Exercise>
Render only the lines of the records from the line containing "Go to Clothing breadcrumb category" down to the line containing "coord(31,27)", both included, as a Markdown table with a column No. for the row number and a column Line for the line itself. Leave out any blank lines.

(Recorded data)
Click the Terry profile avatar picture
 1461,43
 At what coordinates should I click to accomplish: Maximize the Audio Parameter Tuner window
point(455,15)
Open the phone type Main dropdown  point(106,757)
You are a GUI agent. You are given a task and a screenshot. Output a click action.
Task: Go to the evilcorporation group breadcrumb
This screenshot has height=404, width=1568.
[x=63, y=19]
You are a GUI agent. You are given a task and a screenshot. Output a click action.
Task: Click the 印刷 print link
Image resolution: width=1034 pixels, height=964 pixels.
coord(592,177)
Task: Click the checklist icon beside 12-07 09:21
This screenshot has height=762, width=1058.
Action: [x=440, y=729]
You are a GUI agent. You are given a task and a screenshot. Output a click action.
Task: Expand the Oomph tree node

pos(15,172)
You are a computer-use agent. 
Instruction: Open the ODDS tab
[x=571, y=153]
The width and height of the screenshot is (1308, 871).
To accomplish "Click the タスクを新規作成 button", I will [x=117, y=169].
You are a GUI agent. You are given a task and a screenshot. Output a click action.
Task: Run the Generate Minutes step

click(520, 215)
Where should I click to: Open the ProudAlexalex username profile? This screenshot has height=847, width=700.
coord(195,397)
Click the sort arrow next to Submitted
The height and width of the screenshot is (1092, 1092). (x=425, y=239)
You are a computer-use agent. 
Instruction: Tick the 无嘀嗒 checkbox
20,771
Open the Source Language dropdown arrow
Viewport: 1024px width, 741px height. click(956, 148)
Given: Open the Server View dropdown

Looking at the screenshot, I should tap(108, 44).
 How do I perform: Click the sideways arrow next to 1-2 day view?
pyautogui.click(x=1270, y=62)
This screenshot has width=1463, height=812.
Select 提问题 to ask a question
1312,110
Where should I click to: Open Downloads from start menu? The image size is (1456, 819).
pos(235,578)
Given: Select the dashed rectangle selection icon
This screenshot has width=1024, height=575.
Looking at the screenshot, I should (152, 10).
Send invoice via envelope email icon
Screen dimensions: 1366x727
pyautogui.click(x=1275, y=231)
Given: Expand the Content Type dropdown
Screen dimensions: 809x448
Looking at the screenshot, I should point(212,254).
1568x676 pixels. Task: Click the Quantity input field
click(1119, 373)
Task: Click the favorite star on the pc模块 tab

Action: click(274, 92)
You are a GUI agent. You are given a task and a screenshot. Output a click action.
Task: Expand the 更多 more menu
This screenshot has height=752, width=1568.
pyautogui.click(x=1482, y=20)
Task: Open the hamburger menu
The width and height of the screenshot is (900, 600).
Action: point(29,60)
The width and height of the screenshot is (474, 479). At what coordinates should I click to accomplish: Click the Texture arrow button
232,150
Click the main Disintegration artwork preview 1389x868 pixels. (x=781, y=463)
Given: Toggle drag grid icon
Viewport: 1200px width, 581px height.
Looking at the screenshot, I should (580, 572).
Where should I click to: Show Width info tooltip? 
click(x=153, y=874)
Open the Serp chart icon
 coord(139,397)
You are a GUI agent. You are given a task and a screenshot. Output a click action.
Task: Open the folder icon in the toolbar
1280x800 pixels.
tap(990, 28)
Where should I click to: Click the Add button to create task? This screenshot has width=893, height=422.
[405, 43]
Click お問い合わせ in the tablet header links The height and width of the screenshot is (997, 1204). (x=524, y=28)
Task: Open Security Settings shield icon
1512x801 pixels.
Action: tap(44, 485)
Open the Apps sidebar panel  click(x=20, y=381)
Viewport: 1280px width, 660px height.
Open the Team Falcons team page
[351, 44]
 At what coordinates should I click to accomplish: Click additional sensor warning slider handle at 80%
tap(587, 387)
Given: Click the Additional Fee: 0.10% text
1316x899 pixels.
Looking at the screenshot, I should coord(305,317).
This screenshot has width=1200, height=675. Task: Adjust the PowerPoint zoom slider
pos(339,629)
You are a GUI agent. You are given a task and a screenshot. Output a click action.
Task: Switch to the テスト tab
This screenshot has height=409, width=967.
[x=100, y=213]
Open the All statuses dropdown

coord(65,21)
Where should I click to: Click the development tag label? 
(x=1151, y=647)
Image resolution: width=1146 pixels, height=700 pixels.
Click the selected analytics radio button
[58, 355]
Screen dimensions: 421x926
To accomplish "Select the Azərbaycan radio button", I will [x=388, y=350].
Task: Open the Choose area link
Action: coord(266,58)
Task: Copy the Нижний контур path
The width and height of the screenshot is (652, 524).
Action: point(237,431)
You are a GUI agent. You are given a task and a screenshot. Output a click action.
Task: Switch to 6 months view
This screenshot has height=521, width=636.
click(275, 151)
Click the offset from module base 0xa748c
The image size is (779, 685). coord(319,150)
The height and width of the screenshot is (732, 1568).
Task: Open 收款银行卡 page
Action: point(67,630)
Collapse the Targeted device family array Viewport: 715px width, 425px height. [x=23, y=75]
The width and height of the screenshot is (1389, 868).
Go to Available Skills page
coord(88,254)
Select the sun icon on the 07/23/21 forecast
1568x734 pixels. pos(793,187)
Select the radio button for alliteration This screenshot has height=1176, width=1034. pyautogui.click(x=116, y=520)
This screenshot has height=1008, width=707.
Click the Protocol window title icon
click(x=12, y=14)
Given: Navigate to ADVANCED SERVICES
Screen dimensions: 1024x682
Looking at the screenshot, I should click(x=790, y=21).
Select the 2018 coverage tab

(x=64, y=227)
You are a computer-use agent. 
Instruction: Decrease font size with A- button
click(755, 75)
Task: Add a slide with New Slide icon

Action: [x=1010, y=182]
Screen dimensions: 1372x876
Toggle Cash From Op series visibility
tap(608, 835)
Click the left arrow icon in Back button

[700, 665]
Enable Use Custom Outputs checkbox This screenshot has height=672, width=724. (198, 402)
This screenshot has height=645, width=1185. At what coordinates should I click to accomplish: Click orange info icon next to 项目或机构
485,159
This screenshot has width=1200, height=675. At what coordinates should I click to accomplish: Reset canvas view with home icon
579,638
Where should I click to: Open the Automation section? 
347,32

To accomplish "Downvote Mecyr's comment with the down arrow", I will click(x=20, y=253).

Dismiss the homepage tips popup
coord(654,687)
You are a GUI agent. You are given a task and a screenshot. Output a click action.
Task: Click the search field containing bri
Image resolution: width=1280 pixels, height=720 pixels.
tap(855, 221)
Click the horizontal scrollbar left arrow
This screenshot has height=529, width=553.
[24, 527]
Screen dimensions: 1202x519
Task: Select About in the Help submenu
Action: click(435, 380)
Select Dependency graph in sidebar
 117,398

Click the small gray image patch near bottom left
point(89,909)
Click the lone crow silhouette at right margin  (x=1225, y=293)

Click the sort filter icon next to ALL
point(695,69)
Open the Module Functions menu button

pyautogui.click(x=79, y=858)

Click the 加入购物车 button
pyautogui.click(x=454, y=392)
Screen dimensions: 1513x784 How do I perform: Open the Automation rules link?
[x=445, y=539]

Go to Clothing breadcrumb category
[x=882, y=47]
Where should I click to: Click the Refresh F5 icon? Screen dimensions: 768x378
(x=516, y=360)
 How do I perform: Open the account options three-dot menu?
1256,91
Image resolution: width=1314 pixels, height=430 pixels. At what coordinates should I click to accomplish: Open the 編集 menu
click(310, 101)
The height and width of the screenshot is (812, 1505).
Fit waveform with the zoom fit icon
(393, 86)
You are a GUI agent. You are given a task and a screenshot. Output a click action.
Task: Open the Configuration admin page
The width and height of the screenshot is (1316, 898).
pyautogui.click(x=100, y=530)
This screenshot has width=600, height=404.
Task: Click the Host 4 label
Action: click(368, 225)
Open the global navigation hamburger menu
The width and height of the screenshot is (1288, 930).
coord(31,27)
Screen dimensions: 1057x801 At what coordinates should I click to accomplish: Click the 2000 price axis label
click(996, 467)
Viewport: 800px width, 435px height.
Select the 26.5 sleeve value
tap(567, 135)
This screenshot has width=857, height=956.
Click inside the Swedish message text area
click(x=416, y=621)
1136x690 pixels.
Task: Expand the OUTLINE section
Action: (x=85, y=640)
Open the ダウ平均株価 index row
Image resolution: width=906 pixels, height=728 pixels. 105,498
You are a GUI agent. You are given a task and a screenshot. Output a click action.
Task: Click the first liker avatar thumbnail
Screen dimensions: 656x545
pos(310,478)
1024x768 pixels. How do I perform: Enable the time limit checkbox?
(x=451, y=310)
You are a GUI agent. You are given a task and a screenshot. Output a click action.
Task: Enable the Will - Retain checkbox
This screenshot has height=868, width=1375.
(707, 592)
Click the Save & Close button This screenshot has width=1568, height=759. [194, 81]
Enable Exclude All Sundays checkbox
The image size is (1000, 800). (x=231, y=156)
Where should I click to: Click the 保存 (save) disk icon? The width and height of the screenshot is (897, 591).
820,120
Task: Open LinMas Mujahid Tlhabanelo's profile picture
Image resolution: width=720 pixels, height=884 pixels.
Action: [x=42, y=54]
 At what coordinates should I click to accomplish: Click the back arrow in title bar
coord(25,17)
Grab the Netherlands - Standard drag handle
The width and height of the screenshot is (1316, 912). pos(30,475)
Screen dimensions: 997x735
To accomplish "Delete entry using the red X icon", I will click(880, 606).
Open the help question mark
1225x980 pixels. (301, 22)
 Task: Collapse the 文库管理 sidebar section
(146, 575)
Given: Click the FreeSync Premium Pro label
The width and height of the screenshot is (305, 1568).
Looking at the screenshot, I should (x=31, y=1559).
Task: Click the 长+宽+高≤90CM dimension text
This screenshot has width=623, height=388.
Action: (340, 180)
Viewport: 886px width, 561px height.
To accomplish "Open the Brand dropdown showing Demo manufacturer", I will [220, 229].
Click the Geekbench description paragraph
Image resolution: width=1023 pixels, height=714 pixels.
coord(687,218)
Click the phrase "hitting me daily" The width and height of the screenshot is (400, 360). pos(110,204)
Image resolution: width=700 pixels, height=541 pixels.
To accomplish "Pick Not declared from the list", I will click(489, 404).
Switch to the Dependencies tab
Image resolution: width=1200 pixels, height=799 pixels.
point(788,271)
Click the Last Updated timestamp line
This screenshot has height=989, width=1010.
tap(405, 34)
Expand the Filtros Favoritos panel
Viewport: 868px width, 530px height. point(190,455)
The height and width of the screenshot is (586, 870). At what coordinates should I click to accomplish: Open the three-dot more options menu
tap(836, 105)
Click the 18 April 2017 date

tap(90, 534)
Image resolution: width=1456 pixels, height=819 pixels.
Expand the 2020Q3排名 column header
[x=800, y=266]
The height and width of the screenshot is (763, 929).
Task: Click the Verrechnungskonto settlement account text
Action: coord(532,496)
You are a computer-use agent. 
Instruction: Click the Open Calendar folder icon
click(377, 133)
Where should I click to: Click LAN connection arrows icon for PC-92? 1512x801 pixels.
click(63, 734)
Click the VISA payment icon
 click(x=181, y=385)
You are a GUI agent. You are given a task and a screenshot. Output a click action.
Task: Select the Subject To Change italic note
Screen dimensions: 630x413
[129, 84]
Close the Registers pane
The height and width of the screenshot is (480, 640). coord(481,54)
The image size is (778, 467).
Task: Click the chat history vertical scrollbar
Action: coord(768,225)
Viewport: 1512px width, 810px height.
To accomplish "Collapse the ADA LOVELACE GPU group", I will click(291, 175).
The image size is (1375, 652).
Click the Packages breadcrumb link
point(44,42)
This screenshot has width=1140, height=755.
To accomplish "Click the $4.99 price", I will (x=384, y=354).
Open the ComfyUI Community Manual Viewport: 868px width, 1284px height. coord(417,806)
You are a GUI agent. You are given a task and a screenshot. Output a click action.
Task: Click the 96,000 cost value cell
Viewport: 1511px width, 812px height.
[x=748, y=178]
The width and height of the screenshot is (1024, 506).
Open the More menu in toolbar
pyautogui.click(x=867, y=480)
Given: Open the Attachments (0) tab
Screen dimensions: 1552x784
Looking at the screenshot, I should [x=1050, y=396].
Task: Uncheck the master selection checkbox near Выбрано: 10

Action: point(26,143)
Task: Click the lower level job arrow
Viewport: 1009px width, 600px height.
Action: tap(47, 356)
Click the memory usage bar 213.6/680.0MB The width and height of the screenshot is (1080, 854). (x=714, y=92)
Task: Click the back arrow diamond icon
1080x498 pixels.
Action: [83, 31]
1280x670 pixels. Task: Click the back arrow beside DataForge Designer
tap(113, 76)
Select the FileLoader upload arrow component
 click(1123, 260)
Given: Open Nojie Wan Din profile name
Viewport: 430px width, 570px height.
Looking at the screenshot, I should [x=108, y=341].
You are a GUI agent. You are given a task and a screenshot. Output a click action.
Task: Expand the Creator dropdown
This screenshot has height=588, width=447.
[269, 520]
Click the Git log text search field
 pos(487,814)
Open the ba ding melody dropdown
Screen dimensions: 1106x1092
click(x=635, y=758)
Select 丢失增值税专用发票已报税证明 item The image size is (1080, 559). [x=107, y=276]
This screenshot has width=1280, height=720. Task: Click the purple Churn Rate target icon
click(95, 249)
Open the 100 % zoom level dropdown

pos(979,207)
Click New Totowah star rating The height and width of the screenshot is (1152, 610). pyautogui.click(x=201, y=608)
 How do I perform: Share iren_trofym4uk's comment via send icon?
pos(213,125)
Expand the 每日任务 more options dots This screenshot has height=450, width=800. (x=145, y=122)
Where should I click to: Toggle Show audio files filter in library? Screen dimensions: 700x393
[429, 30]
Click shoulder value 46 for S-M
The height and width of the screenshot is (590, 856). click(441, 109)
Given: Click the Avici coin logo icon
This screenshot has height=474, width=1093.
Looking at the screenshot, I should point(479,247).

Written answer>
| No. | Line |
|---|---|
| 1 | Go to Clothing breadcrumb category |
| 2 | [x=882, y=47] |
| 3 | Where should I click to: Click the Refresh F5 icon? Screen dimensions: 768x378 |
| 4 | (x=516, y=360) |
| 5 |  How do I perform: Open the account options three-dot menu? |
| 6 | 1256,91 |
| 7 | Image resolution: width=1314 pixels, height=430 pixels. At what coordinates should I click to accomplish: Open the 編集 menu |
| 8 | click(310, 101) |
| 9 | The height and width of the screenshot is (812, 1505). |
| 10 | Fit waveform with the zoom fit icon |
| 11 | (393, 86) |
| 12 | You are a GUI agent. You are given a task and a screenshot. Output a click action. |
| 13 | Task: Open the Configuration admin page |
| 14 | The width and height of the screenshot is (1316, 898). |
| 15 | pyautogui.click(x=100, y=530) |
| 16 | This screenshot has width=600, height=404. |
| 17 | Task: Click the Host 4 label |
| 18 | Action: click(368, 225) |
| 19 | Open the global navigation hamburger menu |
| 20 | The width and height of the screenshot is (1288, 930). |
| 21 | coord(31,27) |